How do materials' properties affect their conductivity?

Materials' properties such as their atomic structure, temperature, impurities, and physical state significantly influence their conductivity.

The atomic structure of a material is a key determinant of its conductivity. Metals, for instance, have a sea of free electrons in their atomic structure, which allows them to conduct electricity efficiently. These free electrons can move and carry an electric charge, resulting in high conductivity. In contrast, insulators like rubber and glass have tightly bound electrons that cannot move freely, leading to low conductivity.

Temperature also plays a crucial role in conductivity. For most metals, as the temperature increases, the conductivity decreases. This is because the increased thermal energy causes more vibrations in the atomic lattice, which obstruct the flow of electrons, reducing conductivity. However, for semiconductors, the opposite is true. As temperature increases, so does conductivity, because more electrons gain enough energy to jump into the conduction band and carry an electric charge.

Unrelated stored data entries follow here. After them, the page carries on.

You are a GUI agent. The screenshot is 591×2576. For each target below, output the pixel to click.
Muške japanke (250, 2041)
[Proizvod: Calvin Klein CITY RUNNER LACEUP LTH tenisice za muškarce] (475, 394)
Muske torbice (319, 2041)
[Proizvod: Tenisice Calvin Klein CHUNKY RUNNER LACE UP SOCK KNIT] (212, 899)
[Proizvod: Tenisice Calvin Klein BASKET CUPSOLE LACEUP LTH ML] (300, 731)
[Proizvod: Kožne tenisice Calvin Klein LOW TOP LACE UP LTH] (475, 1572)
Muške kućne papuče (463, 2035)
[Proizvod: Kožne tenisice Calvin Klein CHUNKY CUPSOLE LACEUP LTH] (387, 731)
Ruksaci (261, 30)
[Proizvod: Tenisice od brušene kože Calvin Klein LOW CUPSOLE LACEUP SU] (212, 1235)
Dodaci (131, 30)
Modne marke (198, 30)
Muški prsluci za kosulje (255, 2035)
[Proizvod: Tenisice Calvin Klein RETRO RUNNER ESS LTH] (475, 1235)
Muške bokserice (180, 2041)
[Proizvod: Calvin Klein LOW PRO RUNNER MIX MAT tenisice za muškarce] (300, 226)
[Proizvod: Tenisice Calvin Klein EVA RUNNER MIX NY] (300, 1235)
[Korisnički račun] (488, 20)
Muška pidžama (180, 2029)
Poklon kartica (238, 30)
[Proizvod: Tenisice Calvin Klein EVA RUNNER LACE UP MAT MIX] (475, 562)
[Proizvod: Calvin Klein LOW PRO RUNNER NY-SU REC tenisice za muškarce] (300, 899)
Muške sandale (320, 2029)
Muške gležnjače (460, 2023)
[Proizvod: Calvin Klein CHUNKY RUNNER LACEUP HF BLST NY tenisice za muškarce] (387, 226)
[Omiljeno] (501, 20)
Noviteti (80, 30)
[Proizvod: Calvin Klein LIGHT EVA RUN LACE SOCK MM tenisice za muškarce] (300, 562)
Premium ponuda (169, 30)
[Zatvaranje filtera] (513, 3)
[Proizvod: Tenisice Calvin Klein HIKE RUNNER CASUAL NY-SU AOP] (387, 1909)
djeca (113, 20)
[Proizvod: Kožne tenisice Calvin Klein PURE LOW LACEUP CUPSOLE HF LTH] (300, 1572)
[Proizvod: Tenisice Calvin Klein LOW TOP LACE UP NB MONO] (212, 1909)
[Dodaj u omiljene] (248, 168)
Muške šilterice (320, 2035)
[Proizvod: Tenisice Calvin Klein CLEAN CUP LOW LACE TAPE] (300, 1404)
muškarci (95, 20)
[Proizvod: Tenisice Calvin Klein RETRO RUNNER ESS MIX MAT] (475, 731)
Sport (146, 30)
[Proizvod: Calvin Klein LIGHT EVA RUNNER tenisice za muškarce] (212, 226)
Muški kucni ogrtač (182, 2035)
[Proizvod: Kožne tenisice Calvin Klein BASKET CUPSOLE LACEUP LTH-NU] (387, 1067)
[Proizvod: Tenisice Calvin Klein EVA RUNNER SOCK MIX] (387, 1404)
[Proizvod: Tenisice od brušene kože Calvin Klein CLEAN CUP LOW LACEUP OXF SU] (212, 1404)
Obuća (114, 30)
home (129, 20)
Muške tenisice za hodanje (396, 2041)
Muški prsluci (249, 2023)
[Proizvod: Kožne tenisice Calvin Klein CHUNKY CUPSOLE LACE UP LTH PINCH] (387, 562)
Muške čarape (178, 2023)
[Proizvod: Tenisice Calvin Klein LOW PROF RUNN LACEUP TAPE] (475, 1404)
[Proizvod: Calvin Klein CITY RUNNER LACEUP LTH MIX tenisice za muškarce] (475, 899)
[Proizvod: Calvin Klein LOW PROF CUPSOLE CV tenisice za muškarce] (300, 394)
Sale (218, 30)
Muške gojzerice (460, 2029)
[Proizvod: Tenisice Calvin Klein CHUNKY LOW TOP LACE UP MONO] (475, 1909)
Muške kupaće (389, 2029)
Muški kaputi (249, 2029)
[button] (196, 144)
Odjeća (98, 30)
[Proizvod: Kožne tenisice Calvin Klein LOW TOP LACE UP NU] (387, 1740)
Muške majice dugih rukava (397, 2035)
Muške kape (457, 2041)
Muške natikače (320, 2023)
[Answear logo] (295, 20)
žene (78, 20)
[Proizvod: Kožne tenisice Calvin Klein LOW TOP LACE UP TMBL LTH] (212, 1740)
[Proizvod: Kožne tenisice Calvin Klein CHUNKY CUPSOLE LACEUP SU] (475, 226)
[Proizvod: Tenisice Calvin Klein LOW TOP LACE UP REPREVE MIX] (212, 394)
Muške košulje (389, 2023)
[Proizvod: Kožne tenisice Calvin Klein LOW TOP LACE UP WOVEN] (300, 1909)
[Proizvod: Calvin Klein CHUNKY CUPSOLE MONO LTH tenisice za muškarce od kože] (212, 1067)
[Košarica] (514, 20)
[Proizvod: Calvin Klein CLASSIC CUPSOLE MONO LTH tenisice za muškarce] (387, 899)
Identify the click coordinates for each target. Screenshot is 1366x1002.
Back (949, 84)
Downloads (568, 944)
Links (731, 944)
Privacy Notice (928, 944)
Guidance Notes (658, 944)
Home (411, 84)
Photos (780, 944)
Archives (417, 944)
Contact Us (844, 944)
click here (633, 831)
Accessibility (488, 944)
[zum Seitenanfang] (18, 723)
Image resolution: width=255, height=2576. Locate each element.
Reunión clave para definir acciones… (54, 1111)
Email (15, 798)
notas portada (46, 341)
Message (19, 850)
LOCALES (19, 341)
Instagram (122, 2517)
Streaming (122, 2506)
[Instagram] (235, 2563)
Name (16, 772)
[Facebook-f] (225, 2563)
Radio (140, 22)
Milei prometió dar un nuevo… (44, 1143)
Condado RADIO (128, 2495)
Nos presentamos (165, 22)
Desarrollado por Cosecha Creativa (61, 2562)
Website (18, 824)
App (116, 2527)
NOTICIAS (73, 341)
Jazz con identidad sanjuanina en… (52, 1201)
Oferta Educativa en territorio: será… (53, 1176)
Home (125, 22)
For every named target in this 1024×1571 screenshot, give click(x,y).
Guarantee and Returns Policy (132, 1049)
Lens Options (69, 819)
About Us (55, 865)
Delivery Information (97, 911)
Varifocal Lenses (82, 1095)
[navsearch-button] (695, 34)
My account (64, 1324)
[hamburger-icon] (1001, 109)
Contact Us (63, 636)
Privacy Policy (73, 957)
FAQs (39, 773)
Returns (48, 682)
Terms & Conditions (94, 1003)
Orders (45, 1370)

Impurities can also affect a material's conductivity. For example, in semiconductors, adding specific impurities can increase the number of free electrons or create 'holes' (places where an electron could exist but doesn't), both of which increase conductivity. This process, known as doping, is used to control the conductivity of semiconductors in electronic devices.

Lastly, the physical state of a material can influence its conductivity. Solids generally conduct better than liquids, which in turn conduct better than gases. This is because in solids, atoms are closely packed together, allowing electrons to move and transfer energy more easily. In liquids and gases, the atoms are further apart, making it harder for electrons to move and conduct electricity.

In summary, a material's conductivity is influenced by a variety of factors, including its atomic structure, temperature, impurities, and physical state. Understanding these factors can help us manipulate and utilise materials more effectively in a range of applications, from electronics to energy transmission.